AdversarialAttack Base Class¶
The base class that all attacks must implement:
from abc import ABC, abstractmethod
import torch
class AdversarialAttack(ABC):
"""Base class for adversarial attacks."""
def __init__(self, model, eps=0.1, device="cuda"):
self.model = model
self.eps = eps
self.device = device
@abstractmethod
def apply(self, x: torch.Tensor, y: torch.Tensor) -> torch.Tensor:
"""Apply the attack to input x with target y."""
pass
Available Attacks¶
FGSM (Fast Gradient Sign Method)¶
A simple but effective first-order attack:
from segmentation_robustness_framework.attacks import FGSM
# Create FGSM attack
attack = FGSM(model, eps=0.02)
# Apply attack
adversarial_x = attack.apply(x, y)
Parameters:
- eps: Maximum perturbation magnitude (default: 2/255 ≈ 0.008)
PGD (Projected Gradient Descent)¶
A more powerful iterative attack:
from segmentation_robustness_framework.attacks import PGD
# Create PGD attack
attack = PGD(
model=model,
eps=0.02,
alpha=0.02,
iters=10,
targeted=False
)
# Apply attack
adversarial_x = attack.apply(x, y)
Parameters:
- eps: Maximum perturbation magnitude (default: 2/255 ≈ 0.008)

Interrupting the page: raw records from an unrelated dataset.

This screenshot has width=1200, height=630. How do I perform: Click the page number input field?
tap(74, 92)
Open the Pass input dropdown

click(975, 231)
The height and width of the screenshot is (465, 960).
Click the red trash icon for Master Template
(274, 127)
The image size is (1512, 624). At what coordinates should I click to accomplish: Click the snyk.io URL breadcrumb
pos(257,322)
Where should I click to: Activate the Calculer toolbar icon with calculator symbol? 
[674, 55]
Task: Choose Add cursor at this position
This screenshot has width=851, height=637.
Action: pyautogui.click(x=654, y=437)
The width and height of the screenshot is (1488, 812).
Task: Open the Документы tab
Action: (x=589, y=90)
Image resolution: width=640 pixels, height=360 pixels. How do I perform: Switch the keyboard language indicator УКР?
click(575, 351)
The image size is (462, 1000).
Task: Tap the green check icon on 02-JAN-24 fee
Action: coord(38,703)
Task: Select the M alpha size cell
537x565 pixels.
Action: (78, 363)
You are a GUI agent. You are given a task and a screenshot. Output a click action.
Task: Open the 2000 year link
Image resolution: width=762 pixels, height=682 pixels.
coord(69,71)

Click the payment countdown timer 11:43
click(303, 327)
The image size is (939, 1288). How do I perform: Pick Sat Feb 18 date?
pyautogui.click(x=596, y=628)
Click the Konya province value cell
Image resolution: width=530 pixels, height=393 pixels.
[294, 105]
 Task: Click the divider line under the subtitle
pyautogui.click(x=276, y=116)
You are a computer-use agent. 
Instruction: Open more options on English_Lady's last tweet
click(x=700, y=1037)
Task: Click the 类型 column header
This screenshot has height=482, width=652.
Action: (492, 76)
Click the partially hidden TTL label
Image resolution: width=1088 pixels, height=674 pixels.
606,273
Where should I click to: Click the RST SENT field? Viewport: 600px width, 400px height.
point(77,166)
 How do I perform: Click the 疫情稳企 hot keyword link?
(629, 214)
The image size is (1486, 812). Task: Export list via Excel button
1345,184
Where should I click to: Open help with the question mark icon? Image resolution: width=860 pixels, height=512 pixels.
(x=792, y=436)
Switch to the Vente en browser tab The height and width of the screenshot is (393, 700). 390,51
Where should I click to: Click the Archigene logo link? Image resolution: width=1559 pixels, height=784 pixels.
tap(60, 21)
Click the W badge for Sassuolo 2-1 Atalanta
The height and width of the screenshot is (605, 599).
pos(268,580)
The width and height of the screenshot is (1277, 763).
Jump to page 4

- alpha: Step size for each iteration (default: 2/255 ≈ 0.008)
- iters: Number of iterations (default: 10)
- targeted: Whether to perform targeted attack (default: False)
RFGSM (R-FGSM with Momentum)¶
FGSM with momentum for better convergence:
from segmentation_robustness_framework.attacks import RFGSM
# Create RFGSM attack
attack = RFGSM(
model=model,
eps=0.1,
alpha=0.01,
iters=10,
targeted=False
)
# Apply attack
adversarial_x = attack.apply(x, y)
Parameters:
- eps: Maximum perturbation magnitude (default: 0.1)
- alpha: Step size for each iteration (default: 0.01)
- iters: Number of iterations (default: 10)
- targeted: Whether to perform targeted attack (default: False)
TPGD (Targeted Projected Gradient Descent)¶
from segmentation_robustness_framework.attacks import TPGD
# Create TPGD attack
attack = TPGD(
model=model,
eps=0.1,
alpha=0.01,
iters=10
)
# Apply attack
adversarial_x = attack.apply(x, y)
Parameters:
- eps: Maximum perturbation magnitude (default: 0.1)
- alpha: Step size for each iteration (default: 0.01)
- iters: Number of iterations (default: 10)
Attack Configuration¶
Configure attacks in YAML configuration files:
attacks:
- name: fgsm
eps: 0.02
- name: pgd
eps: 0.02
alpha: 0.02
iters: 10
targeted: false
- name: rfgsm
eps: 0.02
alpha: 0.02
iters: 10
targeted: false
- name: tpgd
eps: 0.02
alpha: 0.02
iters: 10
Custom Attacks¶
Create custom attacks by inheriting from AdversarialAttack:
from segmentation_robustness_framework.attacks import AdversarialAttack
import torch
class MyCustomAttack(AdversarialAttack):
def __init__(self, model, eps=0.1, custom_param=1.0):
super().__init__(model, eps)
self.custom_param = custom_param
def apply(self, x: torch.Tensor, y: torch.Tensor) -> torch.Tensor:
"""Apply your custom attack logic here."""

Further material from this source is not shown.